"I can't breathe without you, but i have to breathe without you.." Taylor Swift – Breathe
Dia pun tak tahu sejak kapan. Yang dia tahu, saat dia
disapa, dia merasa dunia ikut menyapanya. Dan dia tahu, itu salah. Apakah benar
itu salah?
Dia cewek jomblo. Entah apa benar jomblo, karena dia masih
dalam status berpacaran. Sayangnya, dia digantungin sejak 5 bulan lalu. Semenjak
itu, dia mencoba ngelupain semua kenangan yang nggak terlalu banyak.

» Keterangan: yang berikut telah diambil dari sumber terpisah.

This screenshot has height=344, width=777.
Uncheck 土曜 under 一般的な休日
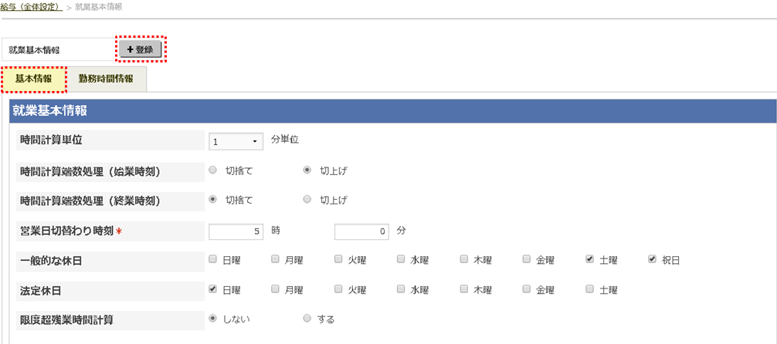[x=590, y=260]
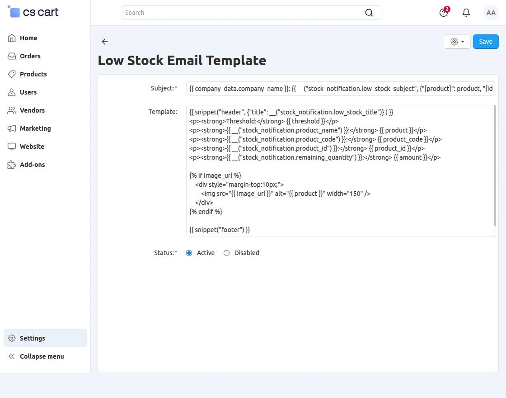Select the Active status radio button
506x398 pixels.
[189, 253]
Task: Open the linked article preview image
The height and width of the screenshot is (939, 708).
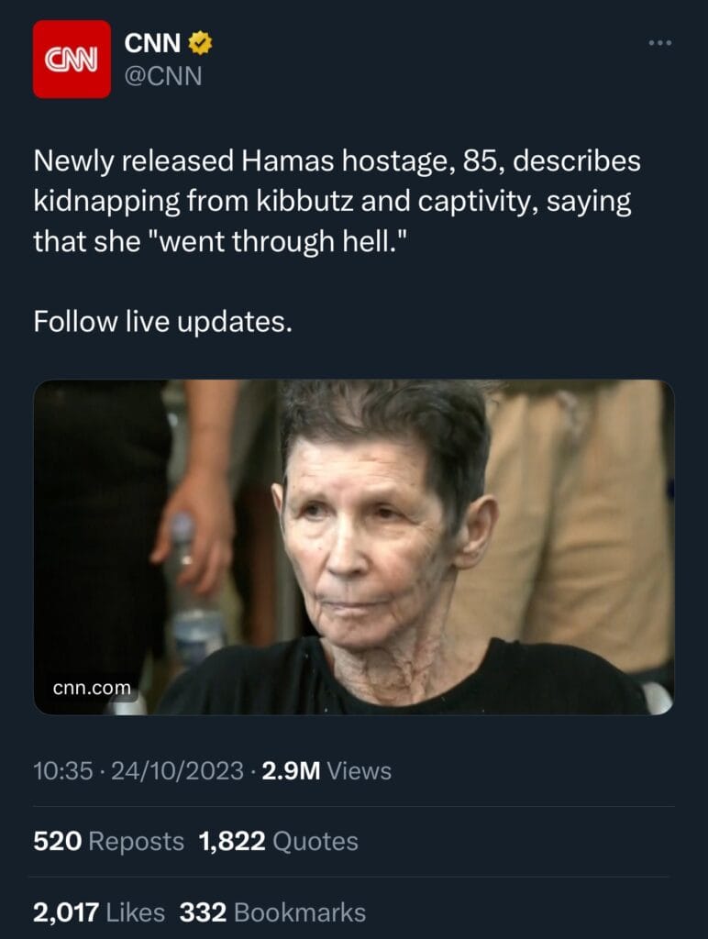Action: point(353,547)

Awalnya dia menikmati semua. Sudah mulai terbiasa
digantungin. Teman-teman yang mengetahui itu juga sudah melupakannya. Biasanya,
dia bakal ngepost di blog kalo ada hal berkesan…. Dan kalo sempat. Jadi, selama
dia berpacaran sama cowok-tukang-gantung itu, gak ada kesan yang berarti.
Seperti biasa, setiap istirahat sekolah, dia pasti berkumpul
dengan teman-teman dekatnya di meja guru karena kelas mereka di depan lapangan
voli… intinya, mereka suka sekali melihat cowok-cowok bermain bola di lapangan
voli. Iya, sekolah mereka nggak punya lapangan bola. Lapangan bola itu butuh lahan
yang luasnya nggak sempit. Jadi, para cowok yang rela berkeringat untuk
mengeksplor bakat dan hobi, mereka bersedia bermain bola…. Di lapangan voli.

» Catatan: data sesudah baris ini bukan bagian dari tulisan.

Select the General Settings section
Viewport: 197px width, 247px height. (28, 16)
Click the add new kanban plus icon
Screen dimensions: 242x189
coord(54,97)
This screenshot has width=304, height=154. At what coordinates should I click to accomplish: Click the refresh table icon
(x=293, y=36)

Cowok-cowok itu juga pernah bermain di lapangan basket sekolah, tapi kadang
diusir sama guru ekskul basket karena lapangan itu juga mau dipakai buat main
basket.
Suatu hari, saat matahari sedikit meninggi, entah berapa
derajat, yang jelas matahari sedang meninggi. Menunjukkan bahwa dia ada dan
dibutuhkan. Itu saat jam istirahat kedua. Tak banyak yang pergi menjajahkan
uang jajan di kantin maupun di koperasi sekolah. Dan pada jam itulah, anak
cowok mulai mengoper bola kesana-kemari.
“Itu siapa?” tanya Heina tiba-tiba.
“Itu Azhar. Kenapa? Kamu suka?” Lena meladeni.
“Enggak. Cuma mainnya bagus…. Senyumnya juga manis”

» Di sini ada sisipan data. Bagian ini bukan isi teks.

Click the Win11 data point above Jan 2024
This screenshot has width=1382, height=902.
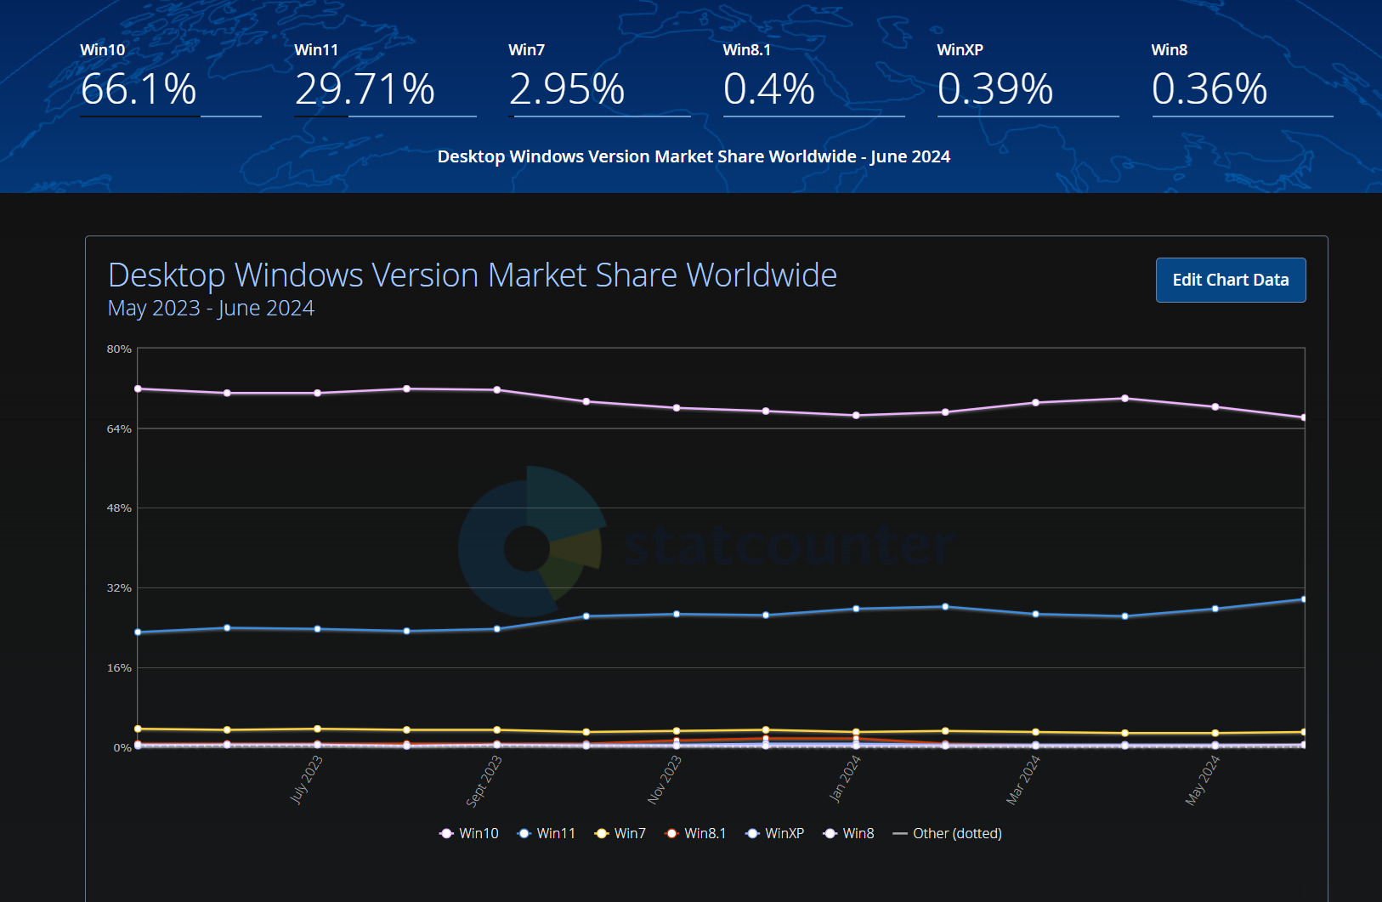(x=856, y=609)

“Ecieeee. Azhar! Katanya Heina senyummu manis!” teriak Lena tiba-tiba kepada
Azhar.
Azhar menoleh dan tersenyum membalas teriakan Lena. Itu
berarti Azhar mendengarnya. Heina salah tingkah dan langsung berlari menuju
tempat duduknya.
Hari Heina kini tidak seperti
biasanya; banyak teman yang menggodanya karena dia menyukai Azhar. Tak sedikit
juga guru menggodanya. Dia menikmati semuanya. Buku hariannya atau yang Heina
sebut binder pun juga mulai terisi. Ya, Heina suka menulis hal-hal menarik di
bindernya dan entah mulai kapan dia benar-benar suka kepada Azhar, hari itu
pula dia mulai bergantung lagi pada bindernya.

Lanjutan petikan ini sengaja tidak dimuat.